* Selected excerpt:

Despite its occasionally alien textures and synthetic sounds — all of which were played, recorded and mixed by Buch, save some drum recordings aided by her friend Tanya — Suntub is first and foremost a guitar record, a moving example of the instrument's still-boundless possibilities. Buch's playing isn't particularly showy (though at times her open-tunings and fluidity recall the quicksilver genius of Joni Mitchell; the distinctive road songs of Hejira are a clear forebear), but, through a series of intuitive processes, she's managed to create her own inscrutable guitar-based language.
"[It was] a process of exploring different ways of working with guitar," she explains. "Emulations and synthetic guitars, VST guitars and tablet guitars, open tunings.
"I've done a lot of translating audio into some sort of MIDI, and there are plugins that try to simulate and emulate human ways of playing, but oftentimes it misunderstands," she continues. "And the interpretation of my human audio is way off — that's the fun and surprising part of making music."
Buch describes the process of creating Suntub as joyful and regenerative, a long journey of trial-and-error that found her reamping her guitar in fields of tall grass, recording rustling leaves (different trees, at night and during the day) and capturing the humming momentum of a creek, gathering "audio that could function as some sort of glue, something that you could feel — maybe you can't hear it, but you can feel it."
She laughs as she pulls off the rose-tinted glasses momentarily. "It's also been completely, insanely tough," she says. "I mean, it just [wasn't easy] at all. I've spent almost two years noodling, mixing the music — it's been a lot of music."

* Extracted entries:
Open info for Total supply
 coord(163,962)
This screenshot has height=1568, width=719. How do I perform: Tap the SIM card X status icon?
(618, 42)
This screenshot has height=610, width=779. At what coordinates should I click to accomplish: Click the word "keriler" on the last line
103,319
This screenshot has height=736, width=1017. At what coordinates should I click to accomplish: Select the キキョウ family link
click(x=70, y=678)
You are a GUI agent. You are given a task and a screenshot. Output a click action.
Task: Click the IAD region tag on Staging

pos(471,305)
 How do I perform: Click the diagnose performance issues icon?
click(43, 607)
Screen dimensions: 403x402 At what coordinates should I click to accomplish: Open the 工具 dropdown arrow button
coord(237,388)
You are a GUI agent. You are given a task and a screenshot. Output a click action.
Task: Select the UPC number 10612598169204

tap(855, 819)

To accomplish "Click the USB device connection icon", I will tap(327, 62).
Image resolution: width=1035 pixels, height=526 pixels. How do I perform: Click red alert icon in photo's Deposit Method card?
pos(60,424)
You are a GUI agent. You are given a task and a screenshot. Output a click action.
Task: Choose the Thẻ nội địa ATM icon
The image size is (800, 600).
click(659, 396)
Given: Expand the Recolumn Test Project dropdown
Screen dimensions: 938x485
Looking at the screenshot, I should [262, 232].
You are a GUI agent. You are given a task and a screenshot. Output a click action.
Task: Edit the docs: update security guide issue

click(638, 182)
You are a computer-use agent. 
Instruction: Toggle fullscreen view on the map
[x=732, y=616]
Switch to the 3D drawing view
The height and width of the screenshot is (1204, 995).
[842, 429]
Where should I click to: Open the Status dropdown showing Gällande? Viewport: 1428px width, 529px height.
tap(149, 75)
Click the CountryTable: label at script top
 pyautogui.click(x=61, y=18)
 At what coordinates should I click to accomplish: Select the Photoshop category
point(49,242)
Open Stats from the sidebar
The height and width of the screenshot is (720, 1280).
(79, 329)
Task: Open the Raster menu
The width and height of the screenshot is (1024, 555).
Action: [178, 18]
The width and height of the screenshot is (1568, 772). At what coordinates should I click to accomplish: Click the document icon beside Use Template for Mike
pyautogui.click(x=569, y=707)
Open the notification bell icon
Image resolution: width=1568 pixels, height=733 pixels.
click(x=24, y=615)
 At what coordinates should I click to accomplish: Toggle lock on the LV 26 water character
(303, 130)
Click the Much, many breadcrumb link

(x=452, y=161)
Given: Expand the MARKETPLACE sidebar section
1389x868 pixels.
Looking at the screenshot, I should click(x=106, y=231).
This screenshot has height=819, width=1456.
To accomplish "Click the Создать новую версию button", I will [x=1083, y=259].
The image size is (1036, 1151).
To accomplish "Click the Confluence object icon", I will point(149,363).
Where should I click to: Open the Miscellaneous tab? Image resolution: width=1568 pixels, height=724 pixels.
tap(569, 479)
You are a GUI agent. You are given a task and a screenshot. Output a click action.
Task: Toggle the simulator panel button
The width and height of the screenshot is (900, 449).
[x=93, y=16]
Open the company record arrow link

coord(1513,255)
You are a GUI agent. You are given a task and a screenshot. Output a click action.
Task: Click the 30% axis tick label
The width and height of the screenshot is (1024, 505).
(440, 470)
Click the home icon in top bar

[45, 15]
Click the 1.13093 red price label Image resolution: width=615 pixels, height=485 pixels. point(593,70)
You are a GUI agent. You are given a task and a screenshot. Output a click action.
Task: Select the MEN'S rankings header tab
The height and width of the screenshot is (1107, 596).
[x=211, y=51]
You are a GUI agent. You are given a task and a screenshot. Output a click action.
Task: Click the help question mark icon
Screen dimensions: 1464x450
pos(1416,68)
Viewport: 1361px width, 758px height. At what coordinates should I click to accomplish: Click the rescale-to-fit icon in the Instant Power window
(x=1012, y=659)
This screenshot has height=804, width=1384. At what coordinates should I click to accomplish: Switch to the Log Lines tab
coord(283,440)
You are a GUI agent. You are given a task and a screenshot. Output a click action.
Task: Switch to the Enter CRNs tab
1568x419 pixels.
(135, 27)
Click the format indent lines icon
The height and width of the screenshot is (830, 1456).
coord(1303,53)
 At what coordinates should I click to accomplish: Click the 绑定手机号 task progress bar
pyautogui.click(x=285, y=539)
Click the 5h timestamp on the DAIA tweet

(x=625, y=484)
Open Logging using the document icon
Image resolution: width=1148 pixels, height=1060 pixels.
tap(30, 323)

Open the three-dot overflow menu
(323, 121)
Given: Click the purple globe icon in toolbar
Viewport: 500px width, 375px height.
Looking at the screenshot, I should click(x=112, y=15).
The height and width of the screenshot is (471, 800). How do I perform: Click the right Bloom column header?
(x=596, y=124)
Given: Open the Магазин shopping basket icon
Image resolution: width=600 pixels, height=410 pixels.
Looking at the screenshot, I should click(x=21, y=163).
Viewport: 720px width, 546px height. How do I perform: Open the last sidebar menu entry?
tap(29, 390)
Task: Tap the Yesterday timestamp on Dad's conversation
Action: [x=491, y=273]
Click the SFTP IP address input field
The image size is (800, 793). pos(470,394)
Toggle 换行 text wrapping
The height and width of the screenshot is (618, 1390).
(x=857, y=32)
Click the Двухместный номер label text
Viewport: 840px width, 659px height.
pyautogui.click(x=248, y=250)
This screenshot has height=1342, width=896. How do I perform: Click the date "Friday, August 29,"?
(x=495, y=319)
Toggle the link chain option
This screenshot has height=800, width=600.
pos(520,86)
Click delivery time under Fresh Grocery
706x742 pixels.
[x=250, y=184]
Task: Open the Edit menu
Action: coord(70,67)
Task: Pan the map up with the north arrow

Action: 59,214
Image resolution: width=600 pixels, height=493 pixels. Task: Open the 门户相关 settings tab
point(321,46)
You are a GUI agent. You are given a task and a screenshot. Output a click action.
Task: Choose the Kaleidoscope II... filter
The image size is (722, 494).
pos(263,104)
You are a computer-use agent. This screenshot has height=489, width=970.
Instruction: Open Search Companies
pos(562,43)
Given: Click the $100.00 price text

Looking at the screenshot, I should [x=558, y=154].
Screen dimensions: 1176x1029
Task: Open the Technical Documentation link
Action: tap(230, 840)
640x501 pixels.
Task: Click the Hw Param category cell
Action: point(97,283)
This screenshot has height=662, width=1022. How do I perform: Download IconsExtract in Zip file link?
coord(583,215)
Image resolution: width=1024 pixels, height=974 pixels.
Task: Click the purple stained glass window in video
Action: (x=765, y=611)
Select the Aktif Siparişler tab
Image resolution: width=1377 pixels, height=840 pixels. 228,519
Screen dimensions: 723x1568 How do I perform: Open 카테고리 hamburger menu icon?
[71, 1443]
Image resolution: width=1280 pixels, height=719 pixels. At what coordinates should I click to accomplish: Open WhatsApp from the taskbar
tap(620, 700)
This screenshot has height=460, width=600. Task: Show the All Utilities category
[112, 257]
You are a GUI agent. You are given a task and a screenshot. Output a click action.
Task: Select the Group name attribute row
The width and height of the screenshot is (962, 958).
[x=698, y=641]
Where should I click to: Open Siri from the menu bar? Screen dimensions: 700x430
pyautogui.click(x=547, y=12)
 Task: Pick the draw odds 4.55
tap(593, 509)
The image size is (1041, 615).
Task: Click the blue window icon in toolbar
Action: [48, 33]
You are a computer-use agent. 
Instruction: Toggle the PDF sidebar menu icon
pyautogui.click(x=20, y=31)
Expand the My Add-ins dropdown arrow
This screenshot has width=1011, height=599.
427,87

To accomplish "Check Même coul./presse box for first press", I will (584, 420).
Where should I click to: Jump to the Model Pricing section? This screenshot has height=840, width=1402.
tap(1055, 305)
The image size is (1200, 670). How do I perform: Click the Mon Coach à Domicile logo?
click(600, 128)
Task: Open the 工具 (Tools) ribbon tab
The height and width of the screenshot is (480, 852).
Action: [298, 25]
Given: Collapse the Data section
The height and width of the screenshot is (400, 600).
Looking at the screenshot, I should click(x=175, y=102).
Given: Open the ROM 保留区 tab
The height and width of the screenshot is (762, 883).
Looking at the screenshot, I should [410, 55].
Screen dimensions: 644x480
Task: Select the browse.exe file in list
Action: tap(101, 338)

* Exercise set:
1 > Copy the passage about Suntub between "Despite its occasionally" and "inscrutable guitar-based language.", inclusive, changing "guitar record" to "guitar album".
2 > According to the passage about Suntub, where did Buch reamp her guitar while making the album?
3 > Decide whether each statement agrees with the passage about Suntub, answering yes or no and quoting the words that decide it: (a) Buch played, recorded and mixed every sound on Suntub with no help from anyone. (b) Buch spent almost two years working on the music. (c) Buch calls the process of creating Suntub joyful.
The records play no part in what you need to do here.

* Solutions to the tasks:
1 >
Despite its occasionally alien textures and synthetic sounds — all of which were played, recorded and mixed by Buch, save some drum recordings aided by her friend Tanya — Suntub is first and foremost a guitar album, a moving example of the instrument's still-boundless possibilities. Buch's playing isn't particularly showy (though at times her open-tunings and fluidity recall the quicksilver genius of Joni Mitchell; the distinctive road songs of Hejira are a clear forebear), but, through a series of intuitive processes, she's managed to create her own inscrutable guitar-based language.

2 > In fields of tall grass.

3 >
(a) No: "save some drum recordings aided by her friend Tanya"
(b) Yes: "I've spent almost two years noodling, mixing the music"
(c) Yes: "Buch describes the process of creating Suntub as joyful and regenerative"